Coley is a good alternative to pollack or cod / JASON LOWE
Serves 4

I've been happily promoting the use of pollack over the years but I have noticed that in Lyme Bay recently, pollack haven't been quite so prolific – perhaps they are now being over-fished due to us chefs keeping on endorsing the stuff! I've recently started using coley in our restaurants and it's a bloody good alternative to both pollack and cod.

On the subject of sustainable fishing I would highly recommend watching The End of the Line (, which is a must-watch film on the decline of the fish in global waters.

4 thick fillets of coley weighing about 200g each, skinned and boned
Sea salt and freshly ground black pepper
2 medium shallots, peeled, halved and finely chopped
120g butter
200-250g oyster mushrooms, halved if large
200ml double cream
1tbsp chopped parsley

Lay the coley fillets on a tray and scatter them generously with sea salt, then leave for approximately 20 minutes.

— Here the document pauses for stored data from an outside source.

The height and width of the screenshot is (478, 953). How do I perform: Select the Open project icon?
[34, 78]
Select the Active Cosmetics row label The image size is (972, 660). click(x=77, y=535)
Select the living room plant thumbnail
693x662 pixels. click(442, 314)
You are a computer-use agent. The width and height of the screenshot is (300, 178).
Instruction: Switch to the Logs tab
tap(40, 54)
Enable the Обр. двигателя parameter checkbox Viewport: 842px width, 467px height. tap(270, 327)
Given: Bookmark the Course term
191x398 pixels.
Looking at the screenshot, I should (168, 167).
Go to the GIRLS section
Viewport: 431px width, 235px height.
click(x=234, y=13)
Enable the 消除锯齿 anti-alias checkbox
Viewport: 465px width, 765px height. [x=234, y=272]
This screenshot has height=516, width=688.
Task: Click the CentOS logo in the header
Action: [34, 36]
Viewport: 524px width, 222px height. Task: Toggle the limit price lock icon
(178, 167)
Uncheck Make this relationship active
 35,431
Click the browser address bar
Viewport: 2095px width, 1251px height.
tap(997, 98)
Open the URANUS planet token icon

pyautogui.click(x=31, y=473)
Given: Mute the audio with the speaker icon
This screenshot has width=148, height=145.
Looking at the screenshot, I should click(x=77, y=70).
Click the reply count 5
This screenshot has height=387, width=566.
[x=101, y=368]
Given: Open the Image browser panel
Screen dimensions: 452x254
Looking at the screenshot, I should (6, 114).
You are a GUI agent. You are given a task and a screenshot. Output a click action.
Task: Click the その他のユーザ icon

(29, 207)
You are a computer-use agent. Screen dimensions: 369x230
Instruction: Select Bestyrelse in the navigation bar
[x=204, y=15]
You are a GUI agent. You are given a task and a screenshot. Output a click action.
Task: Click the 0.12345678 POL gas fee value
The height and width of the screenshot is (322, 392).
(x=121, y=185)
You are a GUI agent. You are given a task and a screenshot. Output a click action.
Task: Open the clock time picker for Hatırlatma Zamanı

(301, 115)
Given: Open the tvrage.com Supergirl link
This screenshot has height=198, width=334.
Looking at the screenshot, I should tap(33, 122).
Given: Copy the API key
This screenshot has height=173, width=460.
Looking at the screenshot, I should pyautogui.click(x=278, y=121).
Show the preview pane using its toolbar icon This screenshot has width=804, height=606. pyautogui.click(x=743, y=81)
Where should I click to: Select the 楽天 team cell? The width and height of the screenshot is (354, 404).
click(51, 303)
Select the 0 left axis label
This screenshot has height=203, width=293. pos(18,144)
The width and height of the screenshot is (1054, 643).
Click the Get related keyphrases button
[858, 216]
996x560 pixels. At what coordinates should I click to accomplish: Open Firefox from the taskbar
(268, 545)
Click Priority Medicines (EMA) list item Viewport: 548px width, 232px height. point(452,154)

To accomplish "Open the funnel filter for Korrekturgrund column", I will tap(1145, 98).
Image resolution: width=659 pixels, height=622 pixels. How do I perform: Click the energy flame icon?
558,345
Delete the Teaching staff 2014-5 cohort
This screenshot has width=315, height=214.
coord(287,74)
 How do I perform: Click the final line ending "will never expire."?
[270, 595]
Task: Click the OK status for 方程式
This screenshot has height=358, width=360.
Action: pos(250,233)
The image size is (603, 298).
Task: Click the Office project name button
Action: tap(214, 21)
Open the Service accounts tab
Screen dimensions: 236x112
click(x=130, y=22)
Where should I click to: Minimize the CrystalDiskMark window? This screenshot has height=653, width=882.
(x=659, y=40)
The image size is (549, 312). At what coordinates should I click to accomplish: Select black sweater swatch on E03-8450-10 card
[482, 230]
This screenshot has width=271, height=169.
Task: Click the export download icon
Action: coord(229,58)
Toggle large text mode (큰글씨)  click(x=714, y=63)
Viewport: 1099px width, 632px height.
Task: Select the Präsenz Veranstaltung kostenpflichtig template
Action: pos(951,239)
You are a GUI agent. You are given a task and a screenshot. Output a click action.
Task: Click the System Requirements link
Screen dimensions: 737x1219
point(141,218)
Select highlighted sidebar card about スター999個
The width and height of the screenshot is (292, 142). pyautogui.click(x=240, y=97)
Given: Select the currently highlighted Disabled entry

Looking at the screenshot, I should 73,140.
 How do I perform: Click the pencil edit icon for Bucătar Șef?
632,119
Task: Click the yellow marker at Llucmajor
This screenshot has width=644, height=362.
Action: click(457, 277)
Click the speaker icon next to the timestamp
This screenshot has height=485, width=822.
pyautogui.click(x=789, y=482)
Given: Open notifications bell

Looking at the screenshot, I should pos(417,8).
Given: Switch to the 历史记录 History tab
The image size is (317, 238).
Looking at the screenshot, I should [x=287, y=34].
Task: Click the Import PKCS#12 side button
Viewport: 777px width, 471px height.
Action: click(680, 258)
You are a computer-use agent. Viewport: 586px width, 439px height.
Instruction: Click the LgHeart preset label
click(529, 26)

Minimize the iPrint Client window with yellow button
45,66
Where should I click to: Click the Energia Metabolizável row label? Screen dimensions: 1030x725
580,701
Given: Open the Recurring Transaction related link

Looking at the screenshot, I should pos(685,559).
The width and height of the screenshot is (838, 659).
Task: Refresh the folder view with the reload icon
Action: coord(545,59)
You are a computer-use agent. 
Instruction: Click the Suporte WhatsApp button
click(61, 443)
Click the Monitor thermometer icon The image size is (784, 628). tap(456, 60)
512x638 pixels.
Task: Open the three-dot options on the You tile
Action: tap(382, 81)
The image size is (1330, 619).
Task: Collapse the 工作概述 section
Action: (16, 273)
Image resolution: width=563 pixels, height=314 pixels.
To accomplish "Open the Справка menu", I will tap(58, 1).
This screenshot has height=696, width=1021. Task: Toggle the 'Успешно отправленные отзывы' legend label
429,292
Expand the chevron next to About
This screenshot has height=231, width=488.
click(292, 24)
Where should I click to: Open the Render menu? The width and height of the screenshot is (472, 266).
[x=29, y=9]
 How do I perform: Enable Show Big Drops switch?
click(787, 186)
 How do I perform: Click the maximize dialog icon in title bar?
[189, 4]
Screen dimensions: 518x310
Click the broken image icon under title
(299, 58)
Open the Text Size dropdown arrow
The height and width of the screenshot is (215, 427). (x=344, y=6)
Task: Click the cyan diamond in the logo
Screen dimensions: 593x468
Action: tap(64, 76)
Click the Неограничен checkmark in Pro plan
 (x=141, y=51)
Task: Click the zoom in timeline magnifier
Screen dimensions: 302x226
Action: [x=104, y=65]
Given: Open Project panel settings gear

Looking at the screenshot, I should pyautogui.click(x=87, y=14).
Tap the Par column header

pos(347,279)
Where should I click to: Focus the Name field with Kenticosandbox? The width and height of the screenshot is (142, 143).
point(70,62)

Meanwhile melt about one-third of the butter in a wide thick-bottomed pan and gently cook the shallots for 2-3 minutes until soft. Add the oyster mushrooms, cover with a lid and cook on a medium heat for 4-5 minutes, stirring every so often.

Add the double cream, season and simmer until the cream has reduced and is just coating the mushrooms. Add the parsley and remove from the heat.

Rinse the coley fillets under cold water and dry them on some kitchen paper. Heat the rest of the butter in a frying pan until foaming and cook the coley fillets, non-skin side down first, for 3-4 minutes on each side, giving them a nice golden colour.

Re-heat the mushrooms (add a little water if the sauce is a bit too thick) and spoon on to plates, drain the coley on some kitchen paper and place on top of the mushrooms.